After the company ceased trading in Ceylon Rajandram and Mahadavan established several businesses to take over its client base: Mahadavans Limited, Rajandram Limited, Stirling Products and Maharaja Distribution. The Maharaja building in Banshall Street, Colombo was completed in 1953. After Mahadavan died in December 1957 Rajandram took over the management of their three companies (Mahadavans Limited, Rajandram Limited and Maharaja Distributors Limited).

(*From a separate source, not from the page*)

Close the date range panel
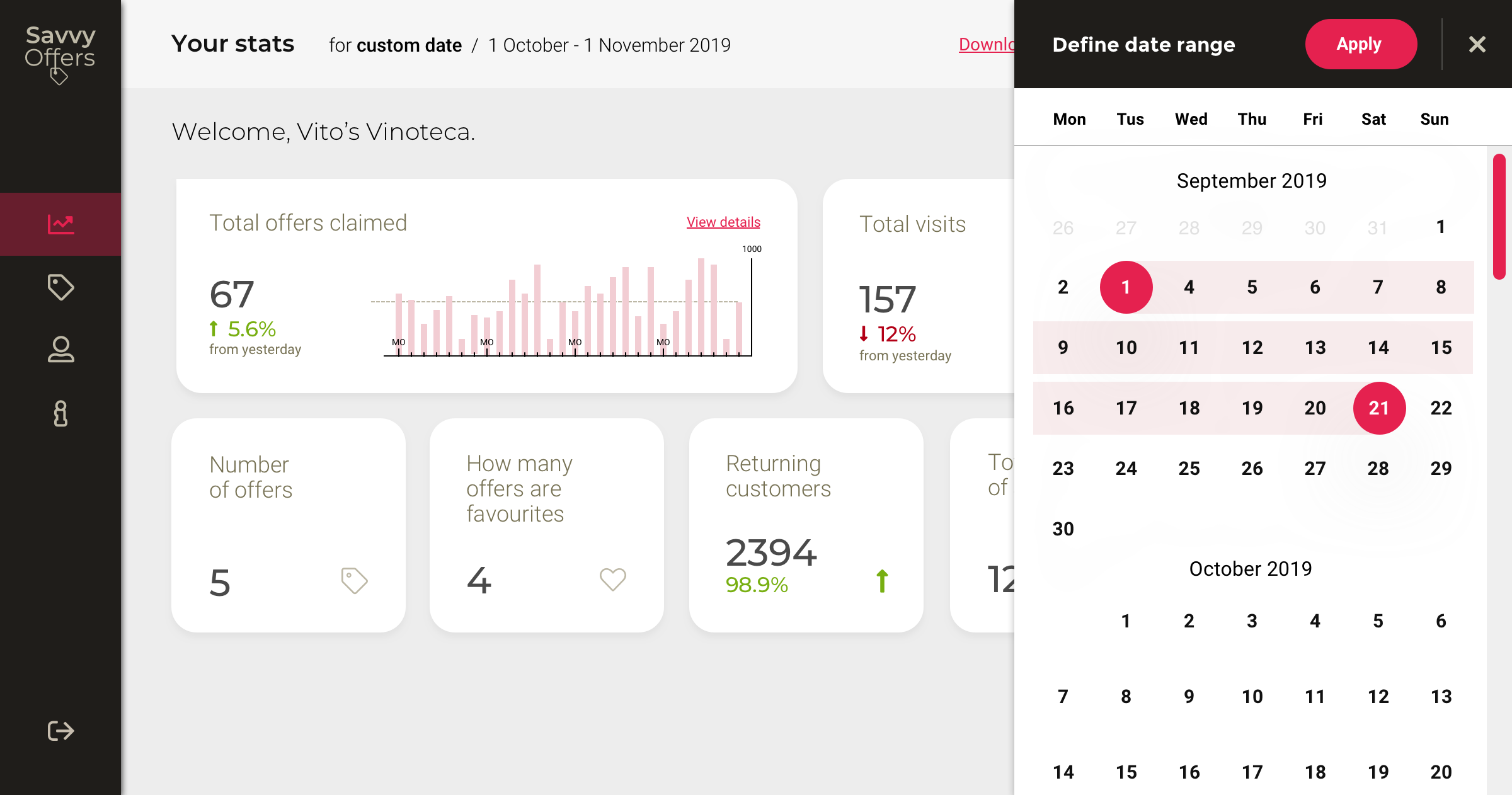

The Ceylonese government restricted imports into the country in 1959. Rajandram established several factories to fill the vacuum caused by the restriction: Parker Quick Ink, Ponds Cosmetic, Chemway and S. Lon PVC). These companies were the forerunners of the modern Maharaja Organisation.

Rajandram was a founder member of the Hindu Educational Society and a trustee of the Maharaja Trust. He died on 12 September 1965. After his death, his sons R. Rajamahendran and Rajandram Maharaja took over the business leadership and administration in 1966.